The January cruise was on a Greenpeace ship that dared to enter northwest Weddell from the tip of the peninsula. Dr. “It’s a place we want to reach,” Lynch said. “Many of these colonies had not been visited in a long time, or had even been visited at all.”

Three researchers – Michael Wethington, Clare Flynn and Alex Borowicz – used drones and hand counting to determine the number of chicks in colonies on Joinville, Vortex, Devil and other islands.

Ms. Flynn, a first-year doctoral student at Stony Brook, said counting by hand takes time. The counters identify a specific area within a colony (perhaps a group of nests or an area designated by the birds’ walkways) and triple-count all the chicks in it to ensure accuracy. The count took two days at Penguin Point, a particularly sprawling colony on Seymour Island with 21,500 chicks. (Adélies normally produce two chicks per breeding pair each year.)

“It’s getting boring to recount three times,” said Ms. Flynn. “But it’s a great place to be and a great job to do.” And birds can be fun, she said, like a hungry chick chasing angrily after a parent who wants to eat.

Adélies are among the most numerous penguin species found in Antarctica, with an estimated 3.8 million breeding pairs in colonies all over the continent. They use their beaks to collect small stones for nesting in dry land. The chicks hatch around November in the late Southern Hemisphere spring, and the parents take turns protecting them and looking for vomited food for their offspring. The Antarctic Peninsula Adélies are picky about their diet: They feed only on krill, a small crustacean, but they also eat fish elsewhere.

At the root of Adélies’ problems on the western side of the peninsula is the absence of warming krill and ice, or both, as a result of atmospheric circulation patterns originating from the partially warming tropics.

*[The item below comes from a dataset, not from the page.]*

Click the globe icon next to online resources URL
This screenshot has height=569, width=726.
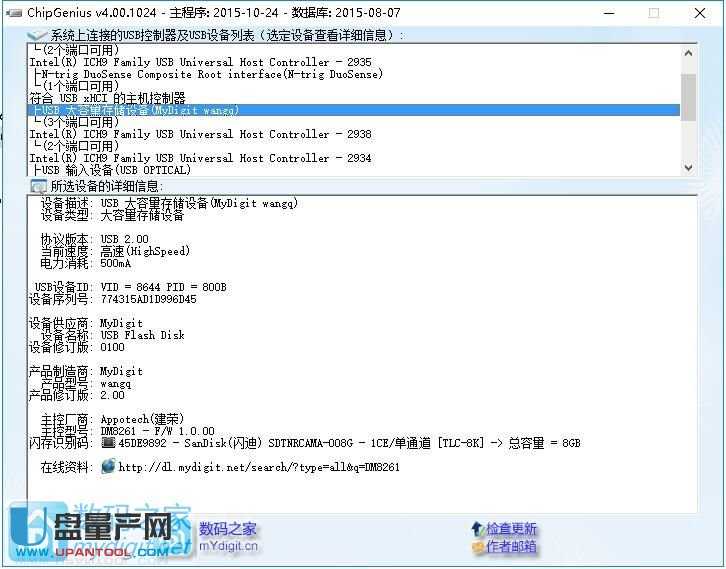[108, 467]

Krill thrive in cold, icy conditions, so as warming has caused sea ice to decline, krill has also become less abundant.

This deprives Adélies of enough food they need for themselves and their chicks. Dr. “The fact that they are such picky eaters on the peninsula is to their detriment because they are so dependent on the health of the krill population,” Lynch said.

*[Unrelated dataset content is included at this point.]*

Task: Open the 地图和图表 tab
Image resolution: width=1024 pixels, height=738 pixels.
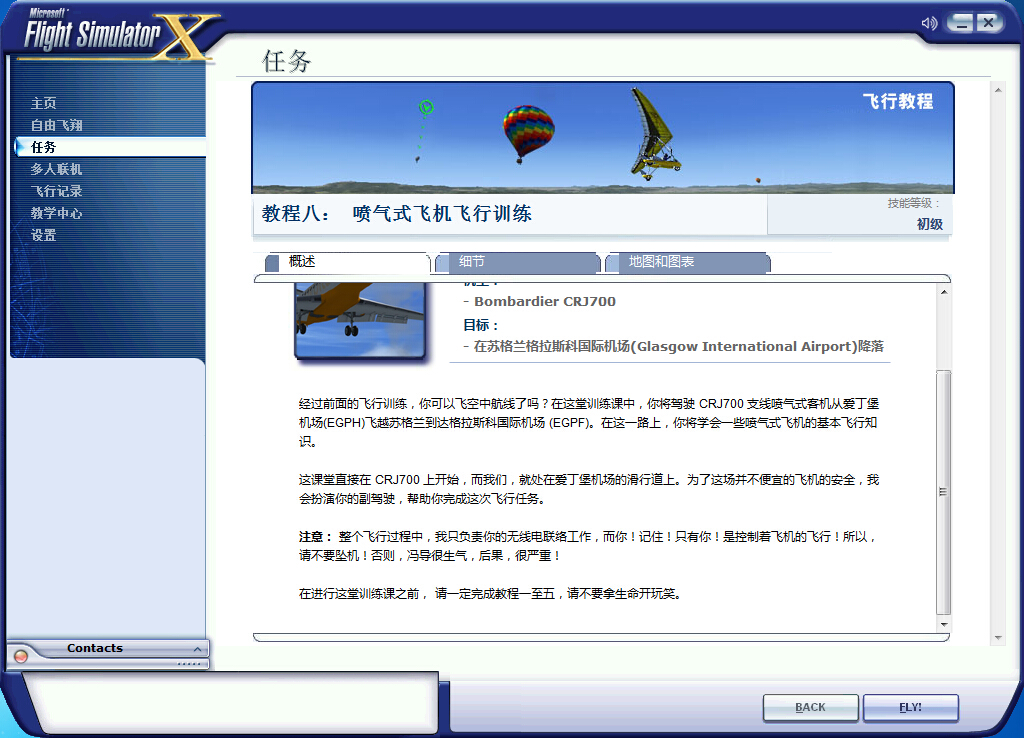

Populations in parts of the west coast have declined by up to 90 percent, and Gentoo penguins, distinguished by their bright orange beaks, have largely taken over. Dr. “They eat anything, they can breed anywhere,” Lynch said of Gentoos. “I think of them as urban pests of the peninsula.”

As the world continues to warm, models suggest Weddell and the Ross Sea in West Antarctica will be the last places to become unfavorable for Adélies.

Weddell was also proposed as a marine sanctuary under the Antarctic Treaty that would further protect penguins and other life there from human activities such as krill fishing, particularly as the ice cover is decreasing due to warming and the area is becoming more accessible. Dr. “As scientists, we want to map out where all the important biology is for this effort,” Lynch said.

The finding that populations are stable “does not mean that there is no climate change in the Weddell Sea,” he said. “It just means it stays cold and icy thanks to the oceanography, and that’s exactly the kind of place these Adélies are meant to live in.”